Palmitoylated GLB1L4 protein transfers via exosomes to maintain sperm function in rat epididymis

Epididymal specific proteins play a crucial role in sperm maturation. Some of post-translational modified proteins are transported from caput to cauda of epididymis through exosomes which regulate function of sperm in cauda epididymis. Rat beta-galactosidase-1-like protein 4 (GLB1L4) expresses specifically in the caput epididymis and localizes on sperm; however, the regulatory ways which GLB1L4 protein interacts with sperm to maintain sperm function are unclear. In this study, knockdown of rat GLB1L4 could inhibit in vitro capacitation of sperm in cauda epididymis and reduce fertility of the male rats by injection of special lentivirus-shRNA into caput epididymis. Moreover, a considerable proportion of GLB1L4 proteins from rat caput epididymis were loaded on exosomes. The exosomes loaded GLB1L4 from in vitro primary rat caput epididymal epithelial cells could bind with spermatozoa in cauda epididymis. Further, the palmitoylation status of cysteine residues at 12th and 15th sites of the protein molecule could significantly affect cellular localization of GLB1L4 protein. It was identified that most of GLB1L4 was palmitoylated in the presence of exosomes from primary caput epididymal cells and the level of palmitoylated GLB1L4 in the exosomes could be inhibited by 2-Bromopalmitate (2-BP). These results suggested that the palmitoylated GLB1L4 from rat caput epididymis could be transported to the cauda epididymis to regulate the sperm function by exosomes.

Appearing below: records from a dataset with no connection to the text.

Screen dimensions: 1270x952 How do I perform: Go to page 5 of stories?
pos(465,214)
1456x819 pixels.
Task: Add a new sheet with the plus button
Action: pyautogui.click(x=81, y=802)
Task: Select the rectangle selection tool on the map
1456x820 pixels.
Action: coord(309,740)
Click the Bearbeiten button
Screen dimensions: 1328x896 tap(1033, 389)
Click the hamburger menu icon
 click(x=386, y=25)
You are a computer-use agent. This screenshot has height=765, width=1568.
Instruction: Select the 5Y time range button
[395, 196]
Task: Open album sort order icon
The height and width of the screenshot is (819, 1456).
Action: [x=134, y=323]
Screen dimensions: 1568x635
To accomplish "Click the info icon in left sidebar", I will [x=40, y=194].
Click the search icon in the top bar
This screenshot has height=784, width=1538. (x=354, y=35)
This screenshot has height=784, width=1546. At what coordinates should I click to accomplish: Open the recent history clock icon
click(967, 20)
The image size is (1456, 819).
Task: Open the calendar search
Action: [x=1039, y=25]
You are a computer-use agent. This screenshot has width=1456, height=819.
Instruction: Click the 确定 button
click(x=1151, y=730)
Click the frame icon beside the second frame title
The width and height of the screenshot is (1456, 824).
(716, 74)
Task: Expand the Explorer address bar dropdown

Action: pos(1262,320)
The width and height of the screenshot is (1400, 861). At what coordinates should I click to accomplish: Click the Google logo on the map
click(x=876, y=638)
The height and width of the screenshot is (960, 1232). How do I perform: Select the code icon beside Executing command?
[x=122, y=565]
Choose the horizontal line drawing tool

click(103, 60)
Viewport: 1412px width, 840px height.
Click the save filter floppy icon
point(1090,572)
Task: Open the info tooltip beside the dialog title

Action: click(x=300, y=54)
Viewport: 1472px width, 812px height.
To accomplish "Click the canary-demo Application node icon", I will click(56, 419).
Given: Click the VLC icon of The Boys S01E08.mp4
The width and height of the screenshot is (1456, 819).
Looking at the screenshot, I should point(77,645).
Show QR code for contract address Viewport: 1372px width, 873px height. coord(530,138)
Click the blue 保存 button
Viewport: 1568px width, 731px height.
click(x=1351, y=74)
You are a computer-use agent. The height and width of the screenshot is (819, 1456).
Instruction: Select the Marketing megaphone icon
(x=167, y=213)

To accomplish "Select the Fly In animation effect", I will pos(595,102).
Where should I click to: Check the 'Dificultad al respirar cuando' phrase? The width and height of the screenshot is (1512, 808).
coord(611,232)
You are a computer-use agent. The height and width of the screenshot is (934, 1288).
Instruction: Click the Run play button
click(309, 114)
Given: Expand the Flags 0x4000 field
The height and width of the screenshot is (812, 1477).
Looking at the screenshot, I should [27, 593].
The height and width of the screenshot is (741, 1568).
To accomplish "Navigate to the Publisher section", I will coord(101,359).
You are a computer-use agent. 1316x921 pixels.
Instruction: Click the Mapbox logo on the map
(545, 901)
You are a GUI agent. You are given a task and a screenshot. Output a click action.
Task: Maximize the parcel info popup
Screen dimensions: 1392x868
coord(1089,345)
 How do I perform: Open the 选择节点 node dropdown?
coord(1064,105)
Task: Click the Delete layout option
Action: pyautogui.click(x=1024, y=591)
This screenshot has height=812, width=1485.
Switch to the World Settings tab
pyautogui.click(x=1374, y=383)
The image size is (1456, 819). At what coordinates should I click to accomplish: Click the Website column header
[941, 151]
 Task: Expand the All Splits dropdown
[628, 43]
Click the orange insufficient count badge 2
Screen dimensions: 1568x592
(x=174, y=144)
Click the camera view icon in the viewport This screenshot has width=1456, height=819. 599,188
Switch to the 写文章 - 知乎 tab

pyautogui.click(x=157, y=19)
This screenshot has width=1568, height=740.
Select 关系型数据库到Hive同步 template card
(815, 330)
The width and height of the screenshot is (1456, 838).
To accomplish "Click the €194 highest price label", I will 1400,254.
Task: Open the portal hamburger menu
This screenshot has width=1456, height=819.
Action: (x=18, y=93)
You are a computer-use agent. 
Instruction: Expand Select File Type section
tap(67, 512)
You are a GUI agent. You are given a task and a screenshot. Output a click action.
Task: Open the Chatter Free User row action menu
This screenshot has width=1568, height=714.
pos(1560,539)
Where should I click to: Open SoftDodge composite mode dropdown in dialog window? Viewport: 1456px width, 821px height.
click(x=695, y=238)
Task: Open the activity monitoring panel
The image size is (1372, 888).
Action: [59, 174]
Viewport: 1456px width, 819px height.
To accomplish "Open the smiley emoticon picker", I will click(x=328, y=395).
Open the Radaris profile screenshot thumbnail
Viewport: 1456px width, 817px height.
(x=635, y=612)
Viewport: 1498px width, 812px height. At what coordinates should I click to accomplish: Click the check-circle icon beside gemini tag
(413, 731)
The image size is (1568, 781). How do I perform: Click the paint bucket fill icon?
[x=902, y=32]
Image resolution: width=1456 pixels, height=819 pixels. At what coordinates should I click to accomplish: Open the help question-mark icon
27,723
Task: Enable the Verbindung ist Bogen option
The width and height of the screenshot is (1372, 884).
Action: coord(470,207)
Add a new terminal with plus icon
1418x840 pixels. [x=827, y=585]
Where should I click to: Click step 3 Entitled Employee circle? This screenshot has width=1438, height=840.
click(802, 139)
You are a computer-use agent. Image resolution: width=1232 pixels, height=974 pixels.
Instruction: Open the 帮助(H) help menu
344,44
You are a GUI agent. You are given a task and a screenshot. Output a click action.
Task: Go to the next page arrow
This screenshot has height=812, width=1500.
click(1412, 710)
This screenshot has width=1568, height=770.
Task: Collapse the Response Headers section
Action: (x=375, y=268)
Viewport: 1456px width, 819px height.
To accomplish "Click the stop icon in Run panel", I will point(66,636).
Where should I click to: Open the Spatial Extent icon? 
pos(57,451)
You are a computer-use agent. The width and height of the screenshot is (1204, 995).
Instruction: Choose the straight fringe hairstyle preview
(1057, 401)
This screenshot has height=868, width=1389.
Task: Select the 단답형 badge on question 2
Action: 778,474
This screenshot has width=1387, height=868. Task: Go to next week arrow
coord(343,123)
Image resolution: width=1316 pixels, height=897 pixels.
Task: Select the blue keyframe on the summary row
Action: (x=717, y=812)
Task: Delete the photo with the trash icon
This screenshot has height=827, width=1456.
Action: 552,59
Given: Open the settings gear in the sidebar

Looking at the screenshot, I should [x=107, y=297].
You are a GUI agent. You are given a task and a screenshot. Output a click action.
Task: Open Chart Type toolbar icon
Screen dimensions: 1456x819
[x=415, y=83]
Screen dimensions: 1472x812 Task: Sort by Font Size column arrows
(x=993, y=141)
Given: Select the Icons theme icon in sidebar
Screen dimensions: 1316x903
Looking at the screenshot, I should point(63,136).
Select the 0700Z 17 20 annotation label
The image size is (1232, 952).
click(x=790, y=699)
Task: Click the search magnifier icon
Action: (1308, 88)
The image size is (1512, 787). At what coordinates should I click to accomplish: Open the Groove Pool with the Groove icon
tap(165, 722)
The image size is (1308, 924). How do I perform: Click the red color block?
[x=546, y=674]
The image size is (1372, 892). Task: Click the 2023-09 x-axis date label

Contractions transport exfoliated epithelial cells through the neonatal epididymis

Contractions of the adult epididymal duct are well known in the context of sperm transport. Some reports also describe contractions of the epididymal duct during development, but data about their character, regulation and function are sparse. In the foetal human epididymis we found luminal cells and could identify them as exfoliated epithelial cells originating from the epididymis and not from testis by using antibodies against neutral endopeptidase as an epithelial epididymal duct marker. Exfoliated cells were also found in the epididymal duct after birth. Time-lapse imaging revealed directional transport of luminal cells in the neonatal rat epididymis interrupted by pendular movement. Spontaneous contractions were discovered in the neonatal epididymis and an association between these contractions and the transport of the luminal cells could be observed. Both, transport and spontaneous contractions, were affected significantly by substances known to contract (noradrenaline) or relax (the phosphodiesterase 5 inhibitor sildenafil) smooth muscle cells. Immunohistochemistry showed staining for the proliferation marker proliferating-cell-nuclear-antigen (PCNA) in cells of the ductal lumen of the neonatal rat epididymis indicating the extrusion of cells also during proliferation. Our data showed spontaneous contractions of the immature epididymal duct associated with the transport of exfoliated luminal cells before the first occurrence of sperm cells. Results suggest an important role including both (i) a mechanical place holder function of exfoliated luminal cells (ii) together with a novel idea of organized waste disposal of these cells during development.